Cette semaine sortait le très attendu Yves Saint Laurent de Jalil Lespert. La version de Bertrand Bonello avec Gaspard Ulliel encore en tournage a été, elle, repoussée au 1er octobre 2014.

Ce qui séduit d’abord dans le film de Lespert, c’est la virtuosité de Pierre Niney. À 24 ans, le plus jeune pensionnaire de la Comédie Française avait la lourde tâche d’incarner le couturier à l’écran. Niney ne se contente pas de jouer Saint Laurent, il est Yves Saint Laurent. L’angoissé, le dépressif, le nerveux mais aussi, et surtout, le clairvoyant, le révolutionnaire, le génie.

Au début du siècle, Proust écrivait : “Tout ce que nous connaissons de grand nous vient des nerveux. Jamais le monde ne saura tout ce qu’il leur doit et surtout ce qu’eux ont souffert pour le lui donner.” Une citation que l’on croirait taillée pour le couturier tant sa folie créatrice résonne de cette ambivalence : Saint Laurent le maniaco-dépressif, le toxicomane, le dépravé mais Saint Laurent, l’artiste au sommet de son art. Celui dont le coup de crayon, aura parsemé le siècle passé d’exquises révolutions.

Face à une personnalité complexe, pétrie de doutes, qui par moment s’excuserait presque d’exister, le destin a agrémenté le mythe d’une rencontre presque évidente. Alors mis à l’écart de la maison Dior en 1960, le couturier s’associe à l’homme d’affaires Pierre Bergé (Guillaume Gallienne). Ensemble, ils fondent la maison Yves Saint Laurent.

Dès lors, la caméra de Lespert donne à voir toute l’épaisseur d’une complicité hors-norme, à bien des égards. Amant, ami, mentor, Bergé endosse toutes les casquettes au gré des caprices, des infidélités, des fréquentations macabres de son compagnon. Il demeure, avec constance et force, l’épaule solide qui jamais ne flanche.

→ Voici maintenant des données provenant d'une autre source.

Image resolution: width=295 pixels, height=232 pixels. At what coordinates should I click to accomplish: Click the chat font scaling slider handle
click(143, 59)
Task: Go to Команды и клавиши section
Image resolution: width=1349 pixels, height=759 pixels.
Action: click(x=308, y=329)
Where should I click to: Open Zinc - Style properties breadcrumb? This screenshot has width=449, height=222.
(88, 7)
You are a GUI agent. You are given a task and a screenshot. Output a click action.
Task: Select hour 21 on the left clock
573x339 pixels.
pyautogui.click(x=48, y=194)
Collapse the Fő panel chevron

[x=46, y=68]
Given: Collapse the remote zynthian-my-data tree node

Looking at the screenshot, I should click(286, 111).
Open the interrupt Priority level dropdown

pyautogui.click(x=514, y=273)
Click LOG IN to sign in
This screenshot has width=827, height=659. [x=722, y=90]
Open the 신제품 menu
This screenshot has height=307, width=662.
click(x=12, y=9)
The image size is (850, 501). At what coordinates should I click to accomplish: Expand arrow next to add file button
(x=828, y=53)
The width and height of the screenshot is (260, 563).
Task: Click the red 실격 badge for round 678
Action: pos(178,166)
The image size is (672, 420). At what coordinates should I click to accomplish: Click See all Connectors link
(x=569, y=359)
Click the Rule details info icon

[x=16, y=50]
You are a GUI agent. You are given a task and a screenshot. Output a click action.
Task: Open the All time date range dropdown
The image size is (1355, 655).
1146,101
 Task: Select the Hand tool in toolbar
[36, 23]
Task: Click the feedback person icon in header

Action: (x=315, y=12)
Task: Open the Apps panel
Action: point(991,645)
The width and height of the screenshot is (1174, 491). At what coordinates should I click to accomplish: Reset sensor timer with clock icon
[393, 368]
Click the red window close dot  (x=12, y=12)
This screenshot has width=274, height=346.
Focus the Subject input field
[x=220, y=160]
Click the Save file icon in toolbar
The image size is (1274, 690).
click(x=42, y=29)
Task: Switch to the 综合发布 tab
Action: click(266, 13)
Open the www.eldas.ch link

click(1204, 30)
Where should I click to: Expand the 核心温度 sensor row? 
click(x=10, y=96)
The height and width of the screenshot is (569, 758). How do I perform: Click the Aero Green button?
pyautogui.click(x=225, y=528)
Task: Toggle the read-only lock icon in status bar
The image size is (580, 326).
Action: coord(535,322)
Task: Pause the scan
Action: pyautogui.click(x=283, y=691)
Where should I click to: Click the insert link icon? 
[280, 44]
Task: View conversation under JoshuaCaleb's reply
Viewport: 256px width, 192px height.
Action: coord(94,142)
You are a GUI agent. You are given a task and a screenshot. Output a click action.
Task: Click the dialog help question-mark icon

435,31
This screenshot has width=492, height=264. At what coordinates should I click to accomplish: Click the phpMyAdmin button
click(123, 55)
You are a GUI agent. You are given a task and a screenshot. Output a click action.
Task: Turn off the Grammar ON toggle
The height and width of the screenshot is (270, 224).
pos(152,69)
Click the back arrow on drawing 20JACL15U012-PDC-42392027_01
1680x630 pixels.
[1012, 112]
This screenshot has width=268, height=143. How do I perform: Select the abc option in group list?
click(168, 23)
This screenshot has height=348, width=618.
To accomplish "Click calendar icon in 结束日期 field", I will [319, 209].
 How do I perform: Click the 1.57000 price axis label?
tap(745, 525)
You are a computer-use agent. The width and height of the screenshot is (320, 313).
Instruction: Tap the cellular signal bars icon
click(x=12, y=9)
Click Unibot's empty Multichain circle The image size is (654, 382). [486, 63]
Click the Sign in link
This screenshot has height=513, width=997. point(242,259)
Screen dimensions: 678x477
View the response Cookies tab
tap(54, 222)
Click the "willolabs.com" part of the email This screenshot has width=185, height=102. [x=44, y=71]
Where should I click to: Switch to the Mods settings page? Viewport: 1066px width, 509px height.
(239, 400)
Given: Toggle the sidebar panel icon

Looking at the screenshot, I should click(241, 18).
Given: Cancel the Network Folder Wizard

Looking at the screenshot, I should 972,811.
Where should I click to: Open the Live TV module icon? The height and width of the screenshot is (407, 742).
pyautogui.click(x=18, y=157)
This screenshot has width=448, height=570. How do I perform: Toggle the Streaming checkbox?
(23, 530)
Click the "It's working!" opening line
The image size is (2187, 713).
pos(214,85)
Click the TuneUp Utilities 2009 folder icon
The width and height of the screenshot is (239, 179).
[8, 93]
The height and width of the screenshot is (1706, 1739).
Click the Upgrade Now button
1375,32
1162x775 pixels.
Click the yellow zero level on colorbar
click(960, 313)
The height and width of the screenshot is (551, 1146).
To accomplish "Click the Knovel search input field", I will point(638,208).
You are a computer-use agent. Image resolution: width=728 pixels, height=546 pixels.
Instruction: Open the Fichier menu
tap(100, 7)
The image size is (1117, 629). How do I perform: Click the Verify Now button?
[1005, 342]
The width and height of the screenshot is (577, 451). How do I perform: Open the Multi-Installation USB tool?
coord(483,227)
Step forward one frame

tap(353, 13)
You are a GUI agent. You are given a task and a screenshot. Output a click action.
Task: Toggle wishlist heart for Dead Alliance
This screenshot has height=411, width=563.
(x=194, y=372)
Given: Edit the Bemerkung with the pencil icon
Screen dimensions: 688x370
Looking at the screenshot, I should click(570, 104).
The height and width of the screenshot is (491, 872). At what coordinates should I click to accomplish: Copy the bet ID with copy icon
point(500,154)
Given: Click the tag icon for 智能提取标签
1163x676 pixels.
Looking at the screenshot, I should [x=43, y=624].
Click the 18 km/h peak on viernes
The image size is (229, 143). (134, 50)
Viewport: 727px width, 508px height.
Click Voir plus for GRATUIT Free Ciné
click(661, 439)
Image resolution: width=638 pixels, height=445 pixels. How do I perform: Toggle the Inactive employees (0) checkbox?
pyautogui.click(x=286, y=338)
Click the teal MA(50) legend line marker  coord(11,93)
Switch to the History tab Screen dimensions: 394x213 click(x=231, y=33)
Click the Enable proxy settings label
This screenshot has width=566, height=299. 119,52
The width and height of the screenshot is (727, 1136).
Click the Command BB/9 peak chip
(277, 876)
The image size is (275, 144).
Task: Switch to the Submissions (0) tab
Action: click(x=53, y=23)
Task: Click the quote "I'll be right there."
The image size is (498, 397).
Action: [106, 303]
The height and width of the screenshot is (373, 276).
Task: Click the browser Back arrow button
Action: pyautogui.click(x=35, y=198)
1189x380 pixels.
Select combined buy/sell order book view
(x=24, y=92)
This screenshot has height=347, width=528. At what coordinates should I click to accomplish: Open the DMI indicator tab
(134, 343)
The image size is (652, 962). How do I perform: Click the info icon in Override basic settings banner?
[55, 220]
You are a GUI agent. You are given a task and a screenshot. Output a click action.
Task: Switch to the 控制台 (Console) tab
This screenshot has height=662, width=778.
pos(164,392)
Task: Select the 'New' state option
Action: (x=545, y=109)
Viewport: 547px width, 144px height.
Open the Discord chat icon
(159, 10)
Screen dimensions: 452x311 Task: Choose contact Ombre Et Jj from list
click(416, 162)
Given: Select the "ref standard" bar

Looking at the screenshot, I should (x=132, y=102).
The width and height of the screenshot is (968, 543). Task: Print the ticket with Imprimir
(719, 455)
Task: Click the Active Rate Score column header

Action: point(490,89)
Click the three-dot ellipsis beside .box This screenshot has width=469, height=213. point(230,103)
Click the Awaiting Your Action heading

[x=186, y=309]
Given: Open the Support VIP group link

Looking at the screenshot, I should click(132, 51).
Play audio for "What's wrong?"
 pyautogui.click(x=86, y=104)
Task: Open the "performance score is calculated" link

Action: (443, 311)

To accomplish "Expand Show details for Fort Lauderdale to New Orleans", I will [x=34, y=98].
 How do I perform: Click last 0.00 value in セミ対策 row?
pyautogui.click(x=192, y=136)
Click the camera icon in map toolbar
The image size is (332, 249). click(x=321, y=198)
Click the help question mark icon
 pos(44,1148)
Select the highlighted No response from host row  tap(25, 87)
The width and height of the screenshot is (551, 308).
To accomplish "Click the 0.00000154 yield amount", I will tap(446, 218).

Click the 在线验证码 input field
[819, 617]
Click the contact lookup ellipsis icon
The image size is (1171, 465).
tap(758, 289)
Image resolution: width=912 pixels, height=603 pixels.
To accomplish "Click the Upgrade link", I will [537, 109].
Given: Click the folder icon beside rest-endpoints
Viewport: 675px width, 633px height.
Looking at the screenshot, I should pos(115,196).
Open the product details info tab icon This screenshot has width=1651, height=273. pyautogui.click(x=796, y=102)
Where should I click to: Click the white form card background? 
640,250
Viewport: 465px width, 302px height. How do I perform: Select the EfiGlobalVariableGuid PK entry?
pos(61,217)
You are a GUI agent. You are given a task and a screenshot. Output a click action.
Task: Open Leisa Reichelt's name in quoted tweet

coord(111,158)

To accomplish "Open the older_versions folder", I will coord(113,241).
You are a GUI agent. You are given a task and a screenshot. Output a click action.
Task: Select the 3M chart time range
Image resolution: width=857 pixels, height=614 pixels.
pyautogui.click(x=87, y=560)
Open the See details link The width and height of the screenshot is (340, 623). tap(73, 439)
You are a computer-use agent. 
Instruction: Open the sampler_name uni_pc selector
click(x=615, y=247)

Si Jalil Lespert relève le pari de l’intimité en déshabillant Saint Laurent, il ne révèle qu’épisodiquement, l’ampleur de ses révolutions successives. Leur résonance chez la femme moderne. Plus que l’égal de l’homme, en tailleur, elle devient son adversaire. Il faut dire que le couturier n’a jamais caché son aversion pour la bourgeoise proprette.

Yves Saint Laurent de Jalil Lespert, France, 2012, 1h46. En salles depuis le 8 janvier.